** Document excerpt **
'''

On 04/27/2012 01:14 AM, Chris Mason wrote:
> On Thu, Apr 26, 2012 at 02:39:23PM +0800, Liu Bo wrote:
>> > Here is a simple scenario:
>> > $ dd if=/dev/zero of=/mnt/btrfs/foobar bs=1k count=20;sync
>> > $ btrfs fi df /mnt/btrfs
>> >
>> > we get 20K used, but then
>> > $ dd if=/dev/zero of=/mnt/btrfs/foobar bs=1k count=4 seek=4 conv=notrunc;sync
>> > $ btrfs fi df /mnt/btrfs
>> >
>> > we get 24K used.
>> > Here is the problem, it is possible that an _unshared_ file with lots of
>> > fragments costs nearly double space than its i_size, like:
>> > 0k 20k
>> > | --- extent --- | turned to be on disk <--- extent ---> <-- A -->
>> > | - A - | | -------------- | | ----- |
>> > 1k 19k 20k + 18k = 38k
>> >
>> > but what users want is <--- extent ---> <-- A -->
>> > | --- | | -- | | ----- |
>> > 1k + 1k + 18k = 20k
>> > so 18k is wasted.
>> >
>> > With the current backref design, there is no easy way to fix this, because it
>> > needs to touch several subtle parts, such as delayed ref stuff, extent backref.
>> >
>> > So here I give it a try by splitting the extent which we're processing(the idea
>> > comes from Chris :)).
>> >
>> > The benifits:
>> > As the above example shows, we'll get three individual extents: 1k + 1k + 18k,
>> > with their checksums are well splitted.
>> >
>> > The defects:
>> > Yes, it makes the code much uglier. And since we've disabled the merging of
>> > delayed refs, we'll get some performance regression.

'''

** Problem set **
**a)** Reproduce the stretch of the btrfs mailing-list message from "On 04/27/2012 01:14" through "get 24K used.".
**b)** In the records, rewrite the stretch from the line containing "Where should I" through the line containing "[x=209, y=65]", replacing "logo" with "emblem" and keeping everything else unchanged. Give only those lines, without the pictures.

** Provided data **
'''

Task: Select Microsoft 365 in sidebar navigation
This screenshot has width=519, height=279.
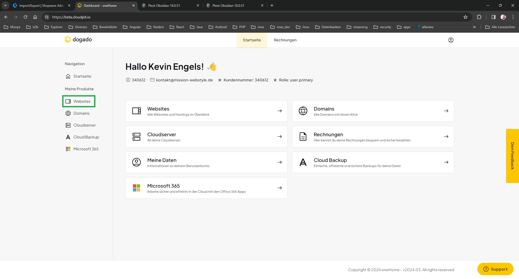Action: (86, 149)
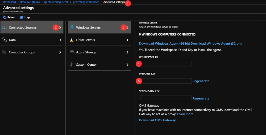Click the Computer Groups server icon
266x135 pixels.
4,52
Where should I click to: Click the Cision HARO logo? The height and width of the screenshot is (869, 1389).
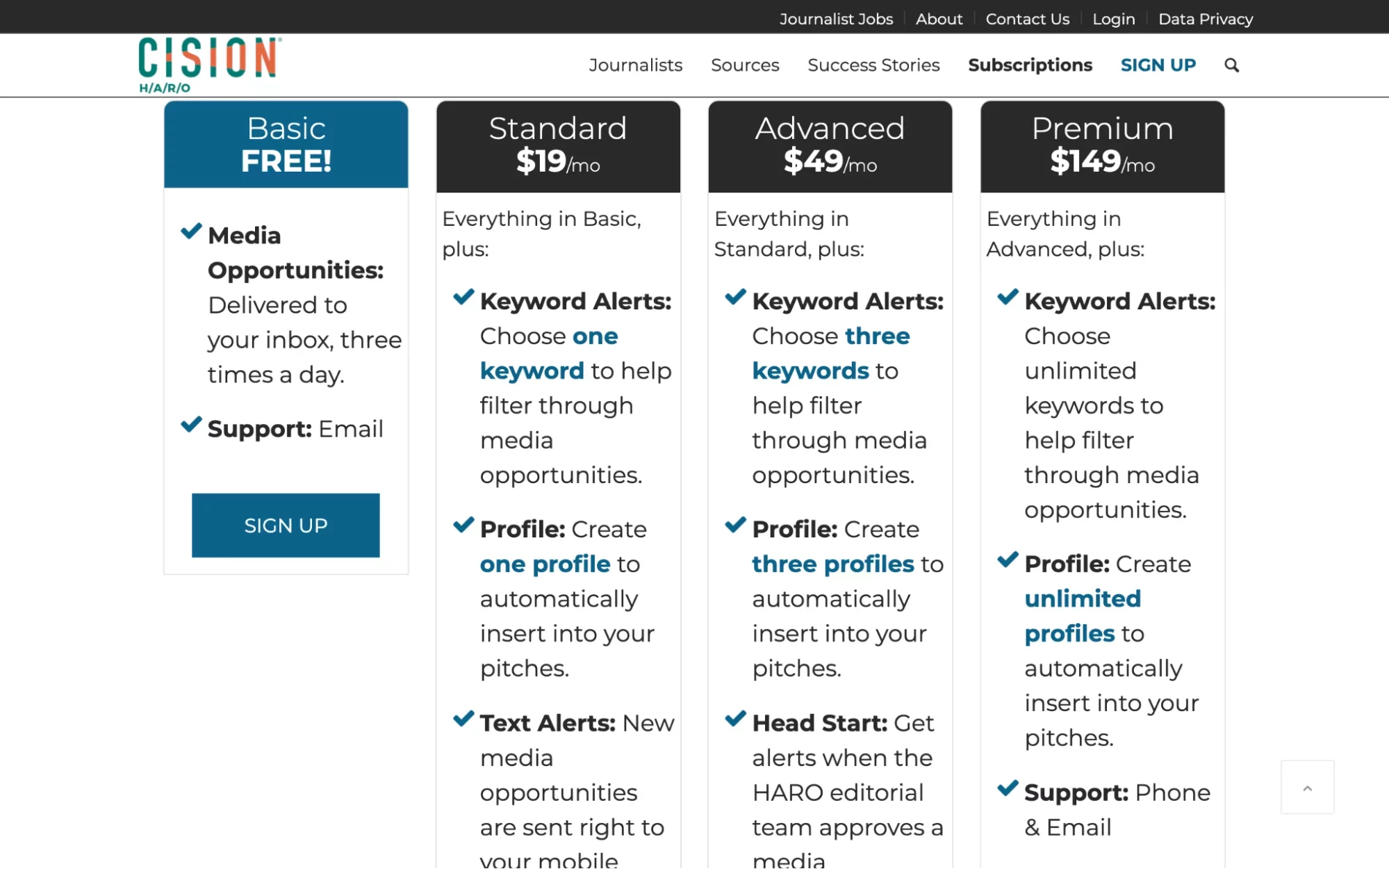[x=209, y=65]
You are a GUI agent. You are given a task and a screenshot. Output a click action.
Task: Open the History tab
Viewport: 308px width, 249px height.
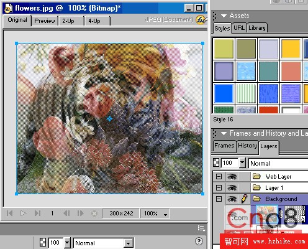point(247,146)
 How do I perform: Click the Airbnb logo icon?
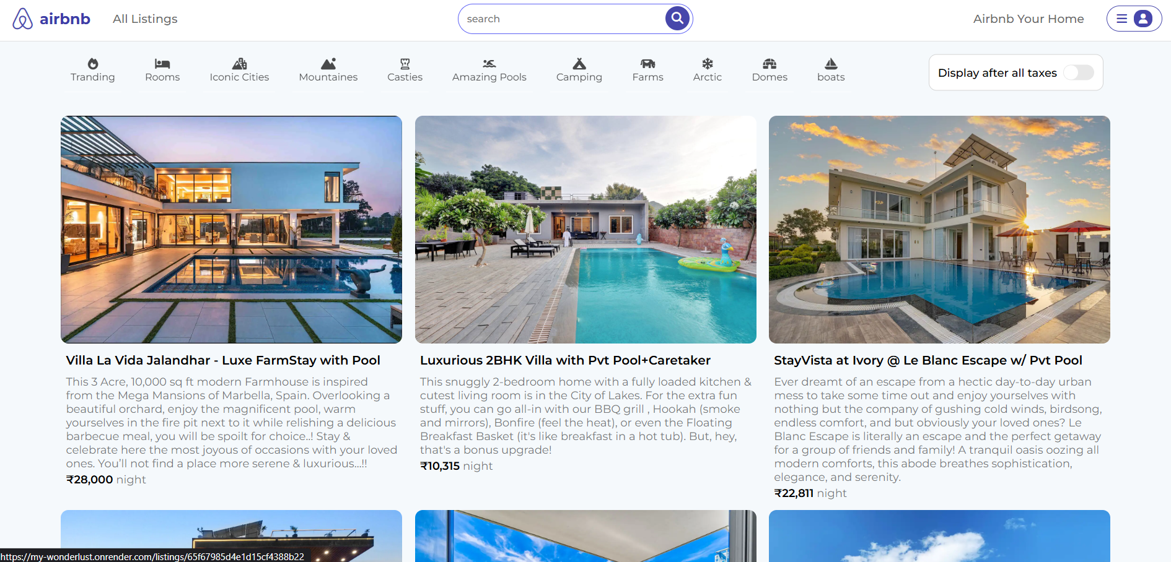(x=23, y=19)
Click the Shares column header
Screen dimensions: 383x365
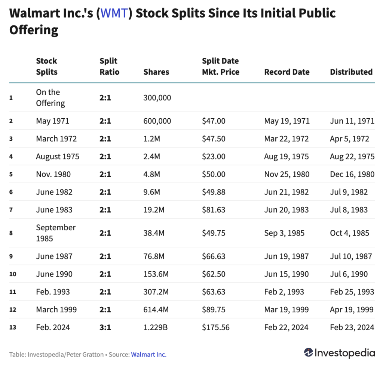click(156, 72)
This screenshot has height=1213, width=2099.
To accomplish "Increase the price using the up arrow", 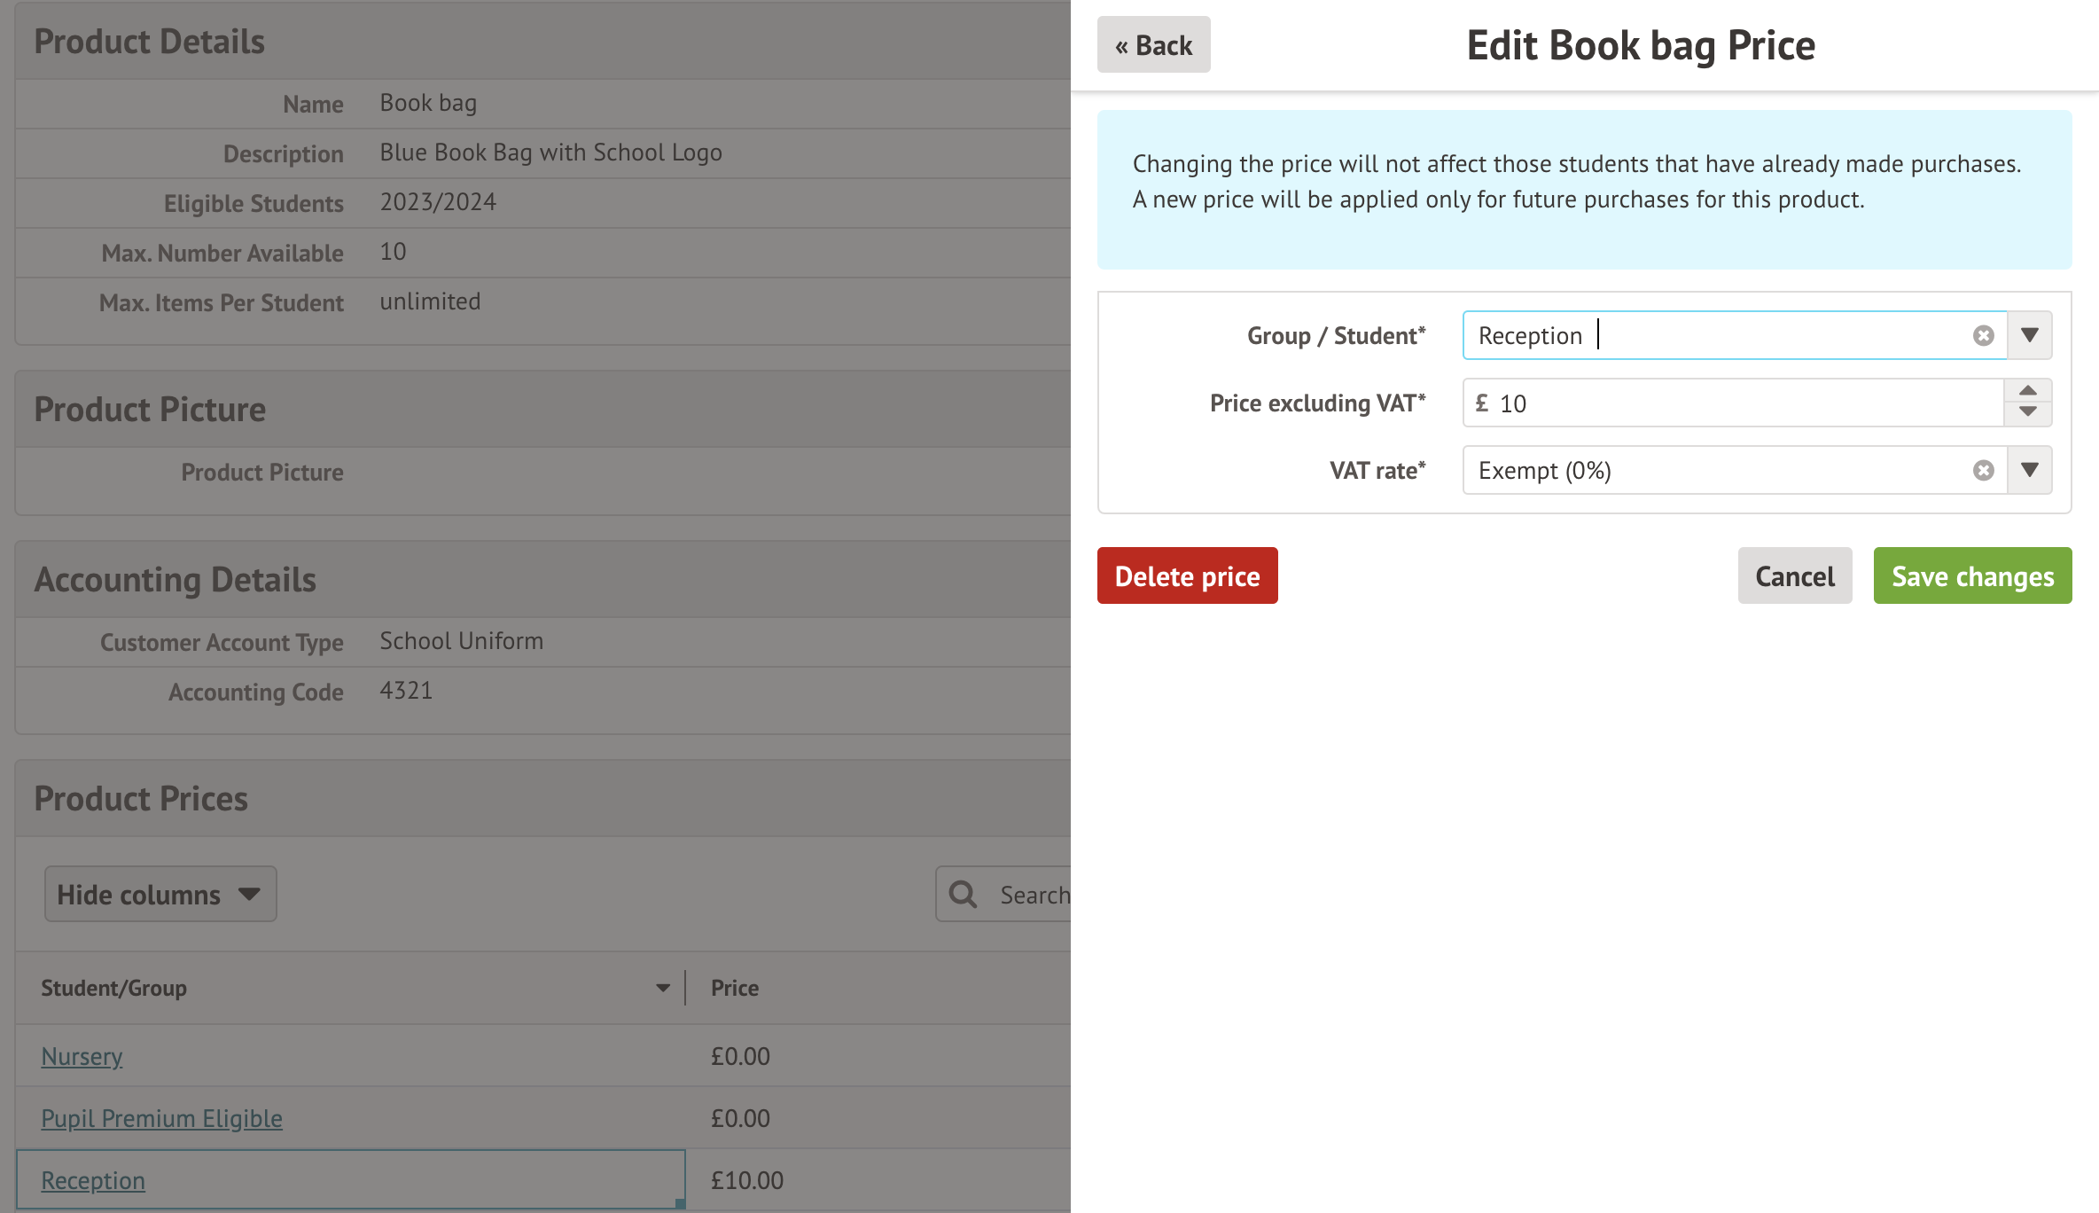I will [2027, 391].
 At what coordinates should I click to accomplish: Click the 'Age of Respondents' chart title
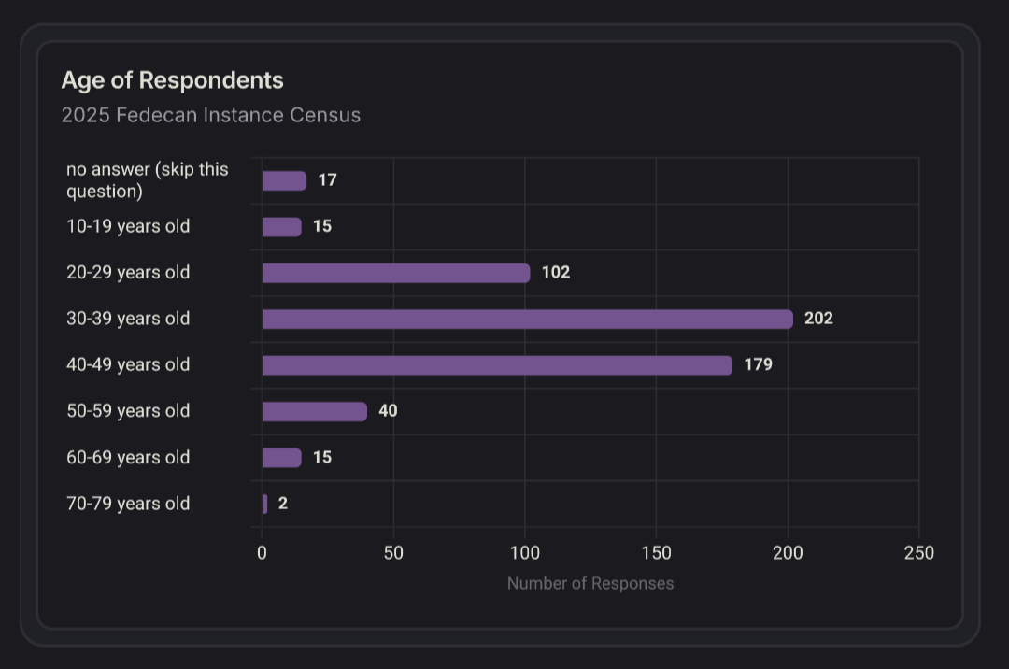(x=172, y=80)
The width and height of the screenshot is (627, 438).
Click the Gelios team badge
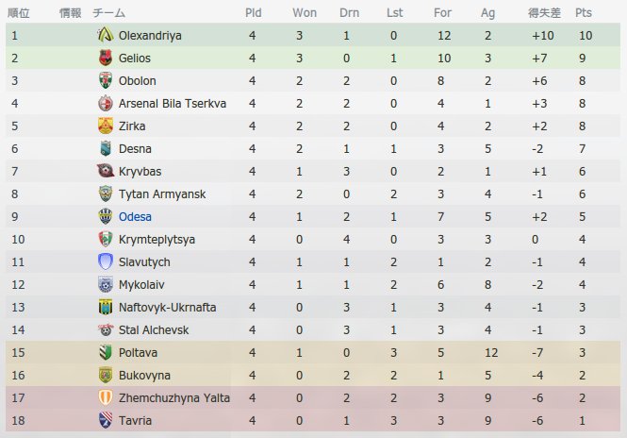[x=106, y=58]
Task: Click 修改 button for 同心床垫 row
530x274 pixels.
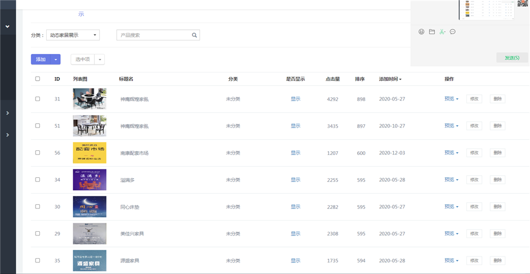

'''

** Solutions below **
**a)**
On 04/27/2012 01:14 AM, Chris Mason wrote:
> On Thu, Apr 26, 2012 at 02:39:23PM +0800, Liu Bo wrote:
>> > Here is a simple scenario:
>> > $ dd if=/dev/zero of=/mnt/btrfs/foobar bs=1k count=20;sync
>> > $ btrfs fi df /mnt/btrfs
>> >
>> > we get 20K used, but then
>> > $ dd if=/dev/zero of=/mnt/btrfs/foobar bs=1k count=4 seek=4 conv=notrunc;sync
>> > $ btrfs fi df /mnt/btrfs
>> >
>> > we get 24K used.

**b)**
Where should I click to: Click the Cision HARO emblem? The height and width of the screenshot is (869, 1389).
[x=209, y=65]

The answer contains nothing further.